Because the proxy is modeled using linear regression, many of linear regression’s quirks and mannerisms carry over to logistic regression. For instance, logistic regression assumes that its factors are at least somewhat independent of each other, and will throw a tantrum when they’re not. The directional relationship between factors and target probabilities must also stay consistent. Germany’s chances of winning can’t decrease after they score, and a baby’s chance of sleeping through the night can’t improve with worsened eating habits. Such developments would go against the grain of normal behaviour, and logistic regression models will discard such oddities even if the data points to their existence. If these phenomena are real and we wish to capture them, we’ll have to choose a more complex model structure.

One of the chief advantages of linear regression is its interpretability, and logistic regression retains some of that advantage, though not as strongly. Interpreting logistic regression involves making sense of its factor sensitivities, because those are the values that are set during model training. But to make sense of them, we must first become familiar with a concept called odds ratio.

Odds ratio is the probability of an event occurring, divided by the probability of the event not occurring. If Germany has a 75% chance of winning a game, it has a 25% chance of losing as well, and the odds ratio is 0.75 / 0.25 = 3.

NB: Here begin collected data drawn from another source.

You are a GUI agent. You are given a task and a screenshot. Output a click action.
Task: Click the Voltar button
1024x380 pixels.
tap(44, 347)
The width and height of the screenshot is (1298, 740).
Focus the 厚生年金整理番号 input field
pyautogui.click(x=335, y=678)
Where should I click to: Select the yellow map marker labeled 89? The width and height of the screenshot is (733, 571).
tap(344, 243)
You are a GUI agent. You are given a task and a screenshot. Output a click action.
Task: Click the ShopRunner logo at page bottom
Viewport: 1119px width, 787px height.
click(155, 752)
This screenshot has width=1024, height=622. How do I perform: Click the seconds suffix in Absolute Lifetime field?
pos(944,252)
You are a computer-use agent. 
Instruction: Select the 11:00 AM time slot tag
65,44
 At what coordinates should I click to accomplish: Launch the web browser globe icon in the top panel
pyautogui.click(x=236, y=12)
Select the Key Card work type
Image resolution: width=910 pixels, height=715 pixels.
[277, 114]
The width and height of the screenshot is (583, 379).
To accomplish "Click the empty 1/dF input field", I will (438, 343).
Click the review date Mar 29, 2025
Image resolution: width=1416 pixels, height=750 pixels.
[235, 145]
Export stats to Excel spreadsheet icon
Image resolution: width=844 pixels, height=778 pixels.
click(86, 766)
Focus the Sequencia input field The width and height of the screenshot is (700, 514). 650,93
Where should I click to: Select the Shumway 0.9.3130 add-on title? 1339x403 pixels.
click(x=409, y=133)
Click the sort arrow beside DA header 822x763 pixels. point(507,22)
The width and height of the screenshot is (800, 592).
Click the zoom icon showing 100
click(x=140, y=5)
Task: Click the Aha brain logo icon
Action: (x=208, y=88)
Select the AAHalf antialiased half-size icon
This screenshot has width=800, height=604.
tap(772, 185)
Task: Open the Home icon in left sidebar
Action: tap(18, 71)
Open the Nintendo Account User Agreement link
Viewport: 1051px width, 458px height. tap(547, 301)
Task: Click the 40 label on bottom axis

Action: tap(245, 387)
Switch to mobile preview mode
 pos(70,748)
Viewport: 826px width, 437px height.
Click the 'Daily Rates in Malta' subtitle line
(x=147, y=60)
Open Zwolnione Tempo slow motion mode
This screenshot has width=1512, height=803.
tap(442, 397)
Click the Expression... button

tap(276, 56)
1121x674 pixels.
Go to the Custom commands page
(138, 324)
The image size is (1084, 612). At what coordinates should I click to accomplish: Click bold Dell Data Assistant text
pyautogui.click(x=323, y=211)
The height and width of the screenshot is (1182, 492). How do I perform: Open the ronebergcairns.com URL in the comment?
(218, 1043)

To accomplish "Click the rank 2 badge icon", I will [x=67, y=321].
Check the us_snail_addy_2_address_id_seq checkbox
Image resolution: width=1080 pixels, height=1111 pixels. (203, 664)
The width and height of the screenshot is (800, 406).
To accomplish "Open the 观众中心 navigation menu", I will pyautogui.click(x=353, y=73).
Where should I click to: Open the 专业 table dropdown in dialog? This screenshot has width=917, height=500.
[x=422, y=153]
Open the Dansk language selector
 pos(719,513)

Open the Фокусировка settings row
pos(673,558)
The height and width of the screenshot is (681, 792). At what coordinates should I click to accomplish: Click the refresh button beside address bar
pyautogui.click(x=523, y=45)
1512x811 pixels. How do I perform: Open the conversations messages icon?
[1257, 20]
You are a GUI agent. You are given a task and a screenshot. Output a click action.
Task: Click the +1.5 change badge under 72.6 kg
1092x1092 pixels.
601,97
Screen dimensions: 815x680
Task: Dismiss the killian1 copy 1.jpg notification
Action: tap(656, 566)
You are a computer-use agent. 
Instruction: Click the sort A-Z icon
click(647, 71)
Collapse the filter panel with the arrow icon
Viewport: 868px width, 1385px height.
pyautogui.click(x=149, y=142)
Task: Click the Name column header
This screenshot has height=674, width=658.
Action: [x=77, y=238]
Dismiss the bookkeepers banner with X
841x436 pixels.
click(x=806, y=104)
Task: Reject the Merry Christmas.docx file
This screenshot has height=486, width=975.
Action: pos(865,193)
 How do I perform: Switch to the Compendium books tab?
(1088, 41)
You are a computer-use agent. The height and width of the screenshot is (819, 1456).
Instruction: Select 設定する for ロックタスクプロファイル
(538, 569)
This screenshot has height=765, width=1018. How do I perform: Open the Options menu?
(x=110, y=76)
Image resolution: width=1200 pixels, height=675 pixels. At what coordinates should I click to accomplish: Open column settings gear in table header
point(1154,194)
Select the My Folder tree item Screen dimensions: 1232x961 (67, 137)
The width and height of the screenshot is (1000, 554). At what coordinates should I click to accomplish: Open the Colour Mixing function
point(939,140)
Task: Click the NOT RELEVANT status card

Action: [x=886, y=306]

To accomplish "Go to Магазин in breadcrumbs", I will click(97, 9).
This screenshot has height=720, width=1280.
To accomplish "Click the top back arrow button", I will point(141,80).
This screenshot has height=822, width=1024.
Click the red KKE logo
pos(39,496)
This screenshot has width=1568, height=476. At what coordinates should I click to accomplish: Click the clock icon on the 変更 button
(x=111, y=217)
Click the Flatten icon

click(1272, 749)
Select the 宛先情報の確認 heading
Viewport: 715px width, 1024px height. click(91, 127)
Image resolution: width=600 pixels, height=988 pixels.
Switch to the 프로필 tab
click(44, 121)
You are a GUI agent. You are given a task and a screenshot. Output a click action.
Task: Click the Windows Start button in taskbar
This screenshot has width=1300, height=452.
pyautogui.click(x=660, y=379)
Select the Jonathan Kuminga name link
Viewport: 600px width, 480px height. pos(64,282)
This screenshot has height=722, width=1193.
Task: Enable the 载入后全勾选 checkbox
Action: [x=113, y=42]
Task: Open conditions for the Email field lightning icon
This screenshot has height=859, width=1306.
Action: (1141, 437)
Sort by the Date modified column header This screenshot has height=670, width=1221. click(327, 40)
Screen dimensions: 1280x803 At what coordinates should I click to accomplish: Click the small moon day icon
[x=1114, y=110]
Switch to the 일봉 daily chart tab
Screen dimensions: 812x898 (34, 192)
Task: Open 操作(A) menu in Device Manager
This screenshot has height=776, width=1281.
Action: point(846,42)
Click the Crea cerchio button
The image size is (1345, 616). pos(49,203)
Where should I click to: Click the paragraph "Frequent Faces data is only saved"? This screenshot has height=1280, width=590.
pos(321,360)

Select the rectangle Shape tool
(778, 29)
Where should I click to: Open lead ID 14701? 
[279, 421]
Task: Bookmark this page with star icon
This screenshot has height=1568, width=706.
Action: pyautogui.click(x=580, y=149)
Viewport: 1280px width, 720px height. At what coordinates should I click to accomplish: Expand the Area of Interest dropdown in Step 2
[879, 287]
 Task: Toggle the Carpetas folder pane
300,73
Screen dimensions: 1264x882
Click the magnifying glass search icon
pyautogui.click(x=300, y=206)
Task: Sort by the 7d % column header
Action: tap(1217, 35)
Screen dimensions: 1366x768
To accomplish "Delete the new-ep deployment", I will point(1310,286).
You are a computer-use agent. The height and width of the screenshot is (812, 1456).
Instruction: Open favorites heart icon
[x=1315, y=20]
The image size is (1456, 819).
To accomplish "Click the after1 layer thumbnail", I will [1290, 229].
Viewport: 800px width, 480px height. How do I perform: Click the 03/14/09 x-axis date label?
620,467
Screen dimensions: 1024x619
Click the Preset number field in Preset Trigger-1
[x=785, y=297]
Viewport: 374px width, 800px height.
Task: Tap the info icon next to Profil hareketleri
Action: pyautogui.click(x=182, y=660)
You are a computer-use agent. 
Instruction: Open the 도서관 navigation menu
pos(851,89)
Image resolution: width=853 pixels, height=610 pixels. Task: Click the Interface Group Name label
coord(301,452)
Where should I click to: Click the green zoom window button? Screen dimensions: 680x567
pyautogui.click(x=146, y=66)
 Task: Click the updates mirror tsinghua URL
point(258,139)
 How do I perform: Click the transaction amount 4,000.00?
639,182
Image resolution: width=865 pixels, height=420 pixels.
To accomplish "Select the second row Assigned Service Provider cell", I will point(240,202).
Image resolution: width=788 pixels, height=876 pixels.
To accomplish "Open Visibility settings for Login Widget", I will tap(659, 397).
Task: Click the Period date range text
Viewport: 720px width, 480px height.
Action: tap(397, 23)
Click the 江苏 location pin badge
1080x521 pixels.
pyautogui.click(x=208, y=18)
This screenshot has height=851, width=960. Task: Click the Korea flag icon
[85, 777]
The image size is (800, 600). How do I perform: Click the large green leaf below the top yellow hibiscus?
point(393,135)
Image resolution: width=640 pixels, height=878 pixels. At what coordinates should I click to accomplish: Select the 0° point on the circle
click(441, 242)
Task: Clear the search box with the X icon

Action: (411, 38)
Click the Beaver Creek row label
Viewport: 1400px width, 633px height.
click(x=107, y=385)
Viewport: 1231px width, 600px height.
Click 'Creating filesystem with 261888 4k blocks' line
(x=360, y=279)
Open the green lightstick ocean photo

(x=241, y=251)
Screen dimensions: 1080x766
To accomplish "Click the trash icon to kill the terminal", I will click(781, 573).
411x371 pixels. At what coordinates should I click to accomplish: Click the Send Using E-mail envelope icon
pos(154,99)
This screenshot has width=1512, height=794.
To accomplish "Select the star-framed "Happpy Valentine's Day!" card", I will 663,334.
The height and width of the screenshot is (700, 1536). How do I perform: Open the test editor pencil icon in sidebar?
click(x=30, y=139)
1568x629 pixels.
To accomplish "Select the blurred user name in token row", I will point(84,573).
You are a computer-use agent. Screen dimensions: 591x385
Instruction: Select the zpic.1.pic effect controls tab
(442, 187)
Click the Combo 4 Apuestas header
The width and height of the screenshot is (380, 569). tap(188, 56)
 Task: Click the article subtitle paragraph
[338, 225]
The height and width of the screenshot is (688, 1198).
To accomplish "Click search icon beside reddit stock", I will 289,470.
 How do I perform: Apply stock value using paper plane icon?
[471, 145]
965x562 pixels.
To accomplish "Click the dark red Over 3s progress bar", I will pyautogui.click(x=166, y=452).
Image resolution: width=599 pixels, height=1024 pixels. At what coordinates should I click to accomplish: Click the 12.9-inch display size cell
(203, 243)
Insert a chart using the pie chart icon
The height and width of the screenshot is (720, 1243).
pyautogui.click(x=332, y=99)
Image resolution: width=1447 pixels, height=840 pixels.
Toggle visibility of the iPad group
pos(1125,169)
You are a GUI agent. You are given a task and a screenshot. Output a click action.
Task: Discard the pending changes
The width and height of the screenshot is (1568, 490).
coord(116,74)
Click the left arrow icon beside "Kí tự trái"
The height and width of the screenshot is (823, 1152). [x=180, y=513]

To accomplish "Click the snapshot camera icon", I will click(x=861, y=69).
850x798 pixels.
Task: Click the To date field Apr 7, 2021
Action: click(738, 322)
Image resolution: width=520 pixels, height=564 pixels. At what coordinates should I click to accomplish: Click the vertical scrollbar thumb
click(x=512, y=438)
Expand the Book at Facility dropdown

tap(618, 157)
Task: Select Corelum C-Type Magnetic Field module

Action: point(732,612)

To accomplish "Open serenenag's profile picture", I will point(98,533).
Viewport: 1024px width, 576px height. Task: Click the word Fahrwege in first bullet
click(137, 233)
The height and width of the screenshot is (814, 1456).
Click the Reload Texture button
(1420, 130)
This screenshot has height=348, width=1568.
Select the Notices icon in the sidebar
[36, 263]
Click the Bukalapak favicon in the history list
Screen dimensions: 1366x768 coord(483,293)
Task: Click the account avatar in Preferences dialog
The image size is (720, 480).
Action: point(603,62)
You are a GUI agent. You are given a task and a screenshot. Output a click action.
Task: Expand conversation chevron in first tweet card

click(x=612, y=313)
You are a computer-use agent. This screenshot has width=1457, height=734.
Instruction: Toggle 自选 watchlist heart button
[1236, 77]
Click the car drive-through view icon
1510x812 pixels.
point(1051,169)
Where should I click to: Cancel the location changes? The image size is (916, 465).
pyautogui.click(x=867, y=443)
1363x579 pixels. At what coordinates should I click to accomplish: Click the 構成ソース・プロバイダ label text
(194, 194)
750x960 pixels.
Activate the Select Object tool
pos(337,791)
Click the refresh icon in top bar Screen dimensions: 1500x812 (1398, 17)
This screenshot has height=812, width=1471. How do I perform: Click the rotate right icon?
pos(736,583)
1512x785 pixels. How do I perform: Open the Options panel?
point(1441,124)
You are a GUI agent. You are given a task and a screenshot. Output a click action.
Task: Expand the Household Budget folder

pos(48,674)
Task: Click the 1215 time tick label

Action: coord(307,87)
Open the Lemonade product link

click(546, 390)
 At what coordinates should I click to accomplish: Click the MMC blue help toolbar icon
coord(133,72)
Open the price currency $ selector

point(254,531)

In logistic regression, factor sensitivities act as volume knobs that amplify changes in factor values into changes in odds ratios. In our soccer game example, factor sensitivities imply that each goal moves the odds ratio by about 2. So if the odds ratio stands at 3 and Germany scores a goal, the odds ratio increases to 3 + 2 = 5, equivalent to an 5 / (5 +1) = 83% chance of victory. Another goal moves Germany’s odds ratio further to 5 + 2 = 7, which equates to an 7 / (7 + 1) = 87.5% chance of victory.

Logistic regression is one of the simplest models available for predicting probabilities, and it therefore benefits from Occam’s Razor; that is, when faced with a choice between logistic regression and a more complex model that appears to have similar efficacy, it’s better to choose logistic regression.

Occam’s Razor, interpretability, and modelers’ general familiarity with logistic regression makes it a very popular model structure among financial professionals for predicting anything from a borrower’s chance of defaulting on a mortgage, to determining the chance that a stock will lose money. But as with linear regression, logistic regression is rather limited in its ability to delve deep into the data to find intricate patterns. Like a cell phone camera, logistic regression will get the job done most of the time, but professionals will often yearn for more sophisticated models.